Four faculty members from Arizona State University received grants from the Flinn Foundation to further their bioscience research. The projects will work to develop a material that will help heal rotator cuff tears; create technology to map the brain’s cellular activity during opioid addiction; find genetic variants related to Type 2 diabetes in underrepresented populations; and nanoengineer cardiac tissue to fix damage caused by a heart attack.
The Flinn Foundation is a philanthropic organization that awards grants to nonprofit organizations to “improve the quality of life in Arizona to benefit future generations.”
Julianne Holloway received a 2019 Flinn Foundation Seed Grants to Promote Translational Research award through a program to identify projects that could address well-defined clinical needs. It helps scientists reach their next development milestones faster, enabling them to compete for new funding.
Mehdi Nikkhah, Li Liu and Barbara Smith each received a Flinn Foundation NIH Bridge-Funding Initiative award, part of a new program that supports scientists while they prepare to secure funding from the National Institutes of Health, especially for projects related to NIH High Priority or Challenge areas.
“A state that aims to outcompete its peers in National Institutes of Health funding needs mechanisms to help promising researchers cross the finish line,” says Mary O’Reilly, vice president of bioscience research programs at the Flinn Foundation.
NIH research project grants are extremely competitive, with an average of fewer than one in four applications getting funded. Researchers often apply multiple times before receiving an award.
“These researchers have each recently submitted a grant request to NIH, have had their proposals reviewed, but remain unfunded,” O’Reilly says. “The Flinn funds provide them with the opportunity to do necessary work to strengthen their proposals and prepare to resubmit.”
Shouldering the challenge of healing rotator cuffs
Injuries to the group of muscles and tendons covering the shoulder joint — known as the rotator cuff — are very common, but recovering from such an injury is a tricky matter. That’s because the body can’t regenerate a special type of tissue that transitions from rope-like, fibrous tissue to mineralized bone.
Julianne Holloway, an assistant professor in the School for Engineering of Matter, Transport and Energy, aims to solve this problem by engineering a new material that can mimic the natural gradients in that tissue and help guide its repair. This will require new manufacturing methods. She will develop a new technique for a fiber production method known as magnetically assisted electrospinning so that it can create independent, precise gradients in fiber alignment and mineralization.
The potential applications of this work extend beyond rotator cuff tears, and could also help heal ACL, meniscus and other fibrous tissue injuries.
A change of heart tissue
Heart attacks — which affect about 735,000 people in the U.S. every year — injure the heart muscle by restricting blood supply. As the muscle heals afterward, it develops scar tissue, which isn’t able to pump blood as well.
Mehdi Nikkhah, an assistant professor in the School of Biological and Health Systems Engineering, seeks to engineer new heart tissue that can repair damaged muscle. His laboratory combines biomaterials, micro and nanoscale technologies, and biology to create regenerative medicine strategies that treat organ and tissue failure.

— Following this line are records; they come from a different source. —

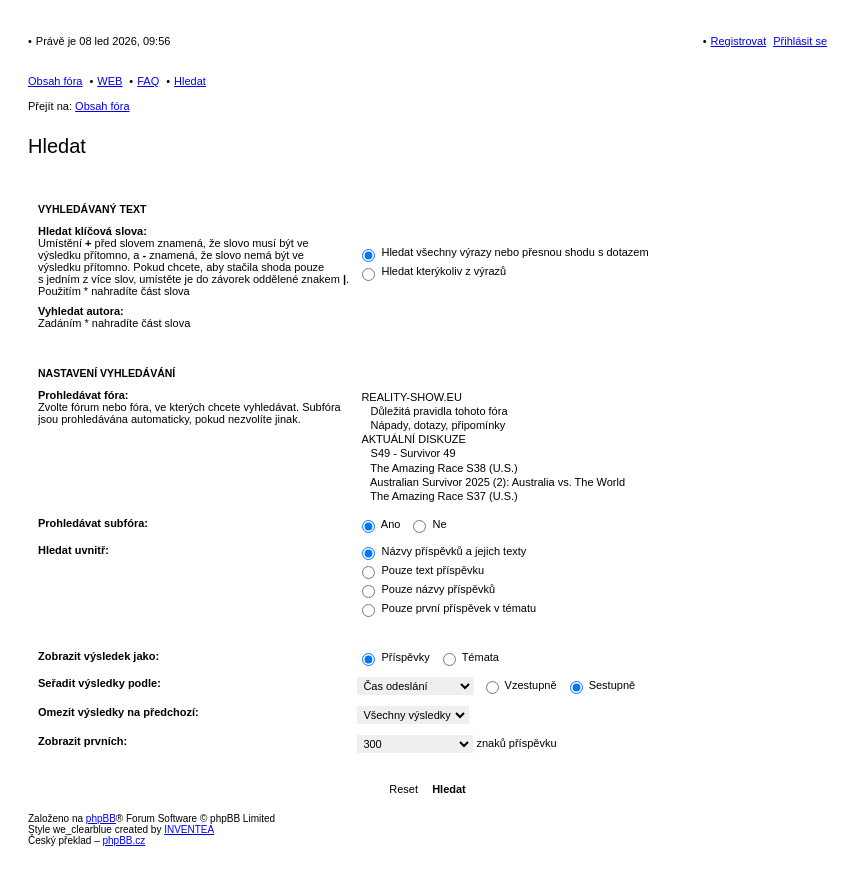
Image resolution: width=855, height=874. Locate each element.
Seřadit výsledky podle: (99, 683)
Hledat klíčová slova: (92, 231)
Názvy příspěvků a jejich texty (444, 551)
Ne (429, 524)
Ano (381, 524)
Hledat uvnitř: (73, 550)
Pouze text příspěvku (423, 570)
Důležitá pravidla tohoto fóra (587, 412)
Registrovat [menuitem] (739, 41)
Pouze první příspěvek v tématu (449, 608)
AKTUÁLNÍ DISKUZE (587, 440)
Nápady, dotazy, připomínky (587, 426)
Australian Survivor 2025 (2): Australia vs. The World (587, 483)
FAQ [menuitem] (148, 81)
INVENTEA (189, 829)
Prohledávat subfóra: (93, 523)
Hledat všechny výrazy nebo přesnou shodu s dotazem (505, 252)
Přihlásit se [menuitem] (800, 41)
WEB (109, 81)
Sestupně (603, 685)
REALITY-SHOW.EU (587, 398)
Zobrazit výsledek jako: (98, 656)
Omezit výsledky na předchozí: (118, 712)
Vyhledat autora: (81, 311)
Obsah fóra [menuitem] (55, 81)
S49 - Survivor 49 (587, 454)
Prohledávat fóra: (83, 395)
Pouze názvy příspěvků (428, 589)
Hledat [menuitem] (190, 81)
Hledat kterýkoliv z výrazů (434, 271)
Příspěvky (395, 657)
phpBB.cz (123, 840)
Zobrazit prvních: (82, 741)
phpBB (101, 818)
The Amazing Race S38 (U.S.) (587, 469)
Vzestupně (521, 685)
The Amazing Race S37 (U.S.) (587, 497)
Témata (471, 657)
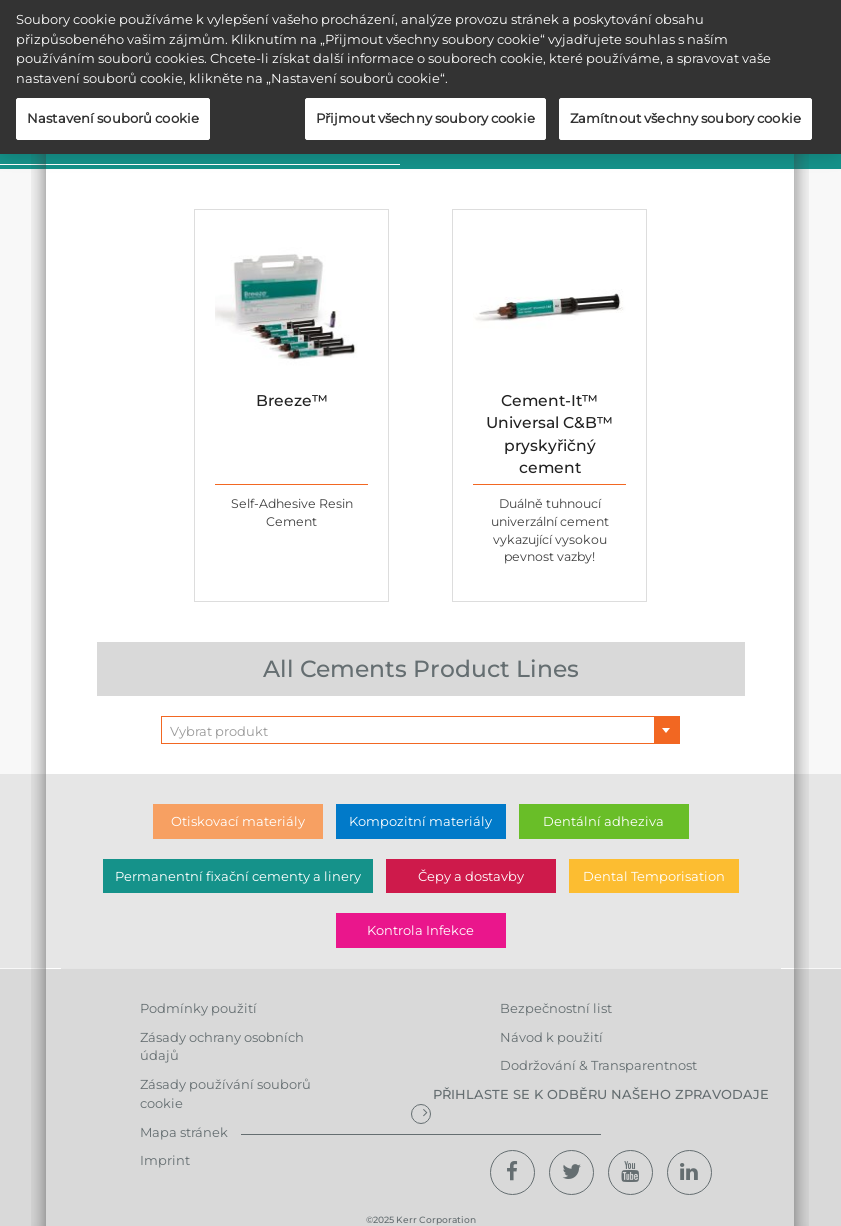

His project will involve single-cell nanoengineering to create biomimetic cardiac micro-tissue. He will also use in vitro tissue engineering strategies, as well as in vivo studies, to model diseased heart tissue and study how cells function in that environment.
Detecting diabetes DNA
Over 30 million Americans have diabetes, and 90% to 95% of those cases are Type 2. According to the Centers for Disease Control and Prevention, this form of the disease is more prevalent among American Indians and Alaska Natives, non-Hispanic African Americans, and people of Hispanic ethnicity. However, less health and genetic data is available to represent these groups in scientific studies.
Li Liu, an assistant professor in the College of Health Solutions, will be working to create a new computational method that assesses the function of genetic variants that are tied to Type 2 diabetes. She then plans to use this method to search for genetic risk factors of the disease in underrepresented populations.
Working with researchers at Mayo Clinic, Liu will test if adding these factors to the usual suite of established risk factors will help doctors more accurately predict individuals’ diabetes risk as well as diabetes prevalence at the population level.
Mapping the brain’s pathways
Current thought holds that drugs of abuse create addiction because they increase dopamine levels in the brain. This trains dopamine-releasing neurons to travel along a drug-reward pathway, creating a neurocircuit.
Barbara Smith, an assistant professor in the School of Biological and Health Systems Engineering, will work to build a powerful new tool that can examine cellular activity in the deep brain. The technology she proposes features a feedback system that uses light and sound — fluorescence and photoacoustics — to identify, target, stimulate, record and adjust that activity.
This tool would then allow her to investigate regions in the brain’s mesolimbic system, which is sometimes called the reward pathway, to explore the ways the brain adapts to addiction.
Her approach will have applications beyond addiction, helping researchers study neurological disorders and neurodegenerative diseases such as Alzheimer’s disease, traumatic brain injury, epilepsy and pain.